=== DATA PROVIDED ===
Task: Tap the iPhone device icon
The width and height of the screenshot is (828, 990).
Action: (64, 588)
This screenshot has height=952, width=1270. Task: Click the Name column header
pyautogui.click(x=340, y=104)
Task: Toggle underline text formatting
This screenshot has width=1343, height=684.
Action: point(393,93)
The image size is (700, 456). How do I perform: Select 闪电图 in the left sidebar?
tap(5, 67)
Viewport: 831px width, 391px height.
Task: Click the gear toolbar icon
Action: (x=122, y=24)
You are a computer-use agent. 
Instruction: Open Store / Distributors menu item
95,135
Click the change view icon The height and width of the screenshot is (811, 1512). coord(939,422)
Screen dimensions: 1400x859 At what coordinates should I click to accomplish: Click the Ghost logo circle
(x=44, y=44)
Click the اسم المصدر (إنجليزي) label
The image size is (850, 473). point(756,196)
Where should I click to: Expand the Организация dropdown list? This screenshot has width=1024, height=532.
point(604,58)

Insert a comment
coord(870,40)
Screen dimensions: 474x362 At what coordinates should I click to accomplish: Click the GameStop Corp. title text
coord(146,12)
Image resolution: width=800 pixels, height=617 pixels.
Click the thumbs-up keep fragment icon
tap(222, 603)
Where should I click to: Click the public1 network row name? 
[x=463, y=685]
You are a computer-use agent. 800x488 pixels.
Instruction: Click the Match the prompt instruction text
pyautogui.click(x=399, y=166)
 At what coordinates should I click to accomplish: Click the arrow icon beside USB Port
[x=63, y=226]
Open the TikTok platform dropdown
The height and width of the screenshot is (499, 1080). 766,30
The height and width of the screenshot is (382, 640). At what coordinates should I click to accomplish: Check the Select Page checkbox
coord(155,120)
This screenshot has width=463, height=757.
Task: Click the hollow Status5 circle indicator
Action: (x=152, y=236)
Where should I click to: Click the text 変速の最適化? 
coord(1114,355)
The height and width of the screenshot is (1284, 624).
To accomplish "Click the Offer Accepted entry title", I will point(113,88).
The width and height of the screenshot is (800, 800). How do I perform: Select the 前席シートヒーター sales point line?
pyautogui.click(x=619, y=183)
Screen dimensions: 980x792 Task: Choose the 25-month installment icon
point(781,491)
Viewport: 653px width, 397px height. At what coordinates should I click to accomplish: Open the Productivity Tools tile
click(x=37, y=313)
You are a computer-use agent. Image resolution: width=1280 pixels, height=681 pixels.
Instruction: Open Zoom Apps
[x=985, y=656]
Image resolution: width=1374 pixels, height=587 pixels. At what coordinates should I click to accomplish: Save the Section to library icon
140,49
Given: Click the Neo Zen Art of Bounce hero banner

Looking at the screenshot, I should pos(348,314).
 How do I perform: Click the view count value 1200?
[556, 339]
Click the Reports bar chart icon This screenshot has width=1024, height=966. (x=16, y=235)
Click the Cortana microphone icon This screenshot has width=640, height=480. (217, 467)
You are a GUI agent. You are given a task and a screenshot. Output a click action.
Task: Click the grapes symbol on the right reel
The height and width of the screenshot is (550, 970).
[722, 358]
===
# [GIVEN PROBLEM]
Render every line of the entries above as a numbered list, leaving out the blank lines.

# [TASK OUTPUT]
1. Task: Tap the iPhone device icon
2. The width and height of the screenshot is (828, 990).
3. Action: (64, 588)
4. This screenshot has height=952, width=1270. Task: Click the Name column header
5. pyautogui.click(x=340, y=104)
6. Task: Toggle underline text formatting
7. This screenshot has width=1343, height=684.
8. Action: point(393,93)
9. The image size is (700, 456). How do I perform: Select 闪电图 in the left sidebar?
10. tap(5, 67)
11. Viewport: 831px width, 391px height.
12. Task: Click the gear toolbar icon
13. Action: (x=122, y=24)
14. You are a computer-use agent. 
15. Instruction: Open Store / Distributors menu item
16. 95,135
17. Click the change view icon The height and width of the screenshot is (811, 1512). coord(939,422)
18. Screen dimensions: 1400x859 At what coordinates should I click to accomplish: Click the Ghost logo circle
19. (x=44, y=44)
20. Click the اسم المصدر (إنجليزي) label
21. The image size is (850, 473). point(756,196)
22. Where should I click to: Expand the Организация dropdown list? This screenshot has width=1024, height=532.
23. point(604,58)
24. Insert a comment
25. coord(870,40)
26. Screen dimensions: 474x362 At what coordinates should I click to accomplish: Click the GameStop Corp. title text
27. coord(146,12)
28. Image resolution: width=800 pixels, height=617 pixels.
29. Click the thumbs-up keep fragment icon
30. tap(222, 603)
31. Where should I click to: Click the public1 network row name? 
32. [x=463, y=685]
33. You are a computer-use agent. 800x488 pixels.
34. Instruction: Click the Match the prompt instruction text
35. pyautogui.click(x=399, y=166)
36.  At what coordinates should I click to accomplish: Click the arrow icon beside USB Port
37. [x=63, y=226]
38. Open the TikTok platform dropdown
39. The height and width of the screenshot is (499, 1080). 766,30
40. The height and width of the screenshot is (382, 640). At what coordinates should I click to accomplish: Check the Select Page checkbox
41. coord(155,120)
42. This screenshot has width=463, height=757.
43. Task: Click the hollow Status5 circle indicator
44. Action: (x=152, y=236)
45. Where should I click to: Click the text 変速の最適化? 
46. coord(1114,355)
47. The height and width of the screenshot is (1284, 624).
48. To accomplish "Click the Offer Accepted entry title", I will point(113,88).
49. The width and height of the screenshot is (800, 800). How do I perform: Select the 前席シートヒーター sales point line?
50. pyautogui.click(x=619, y=183)
51. Screen dimensions: 980x792 Task: Choose the 25-month installment icon
52. point(781,491)
53. Viewport: 653px width, 397px height. At what coordinates should I click to accomplish: Open the Productivity Tools tile
54. click(x=37, y=313)
55. You are a computer-use agent. Image resolution: width=1280 pixels, height=681 pixels.
56. Instruction: Open Zoom Apps
57. [x=985, y=656]
58. Image resolution: width=1374 pixels, height=587 pixels. At what coordinates should I click to accomplish: Save the Section to library icon
59. 140,49
60. Given: Click the Neo Zen Art of Bounce hero banner
61. Looking at the screenshot, I should pos(348,314).
62.  How do I perform: Click the view count value 1200?
63. [556, 339]
64. Click the Reports bar chart icon This screenshot has width=1024, height=966. (x=16, y=235)
65. Click the Cortana microphone icon This screenshot has width=640, height=480. (217, 467)
66. You are a GUI agent. You are given a task and a screenshot. Output a click action.
67. Task: Click the grapes symbol on the right reel
68. The height and width of the screenshot is (550, 970).
69. [722, 358]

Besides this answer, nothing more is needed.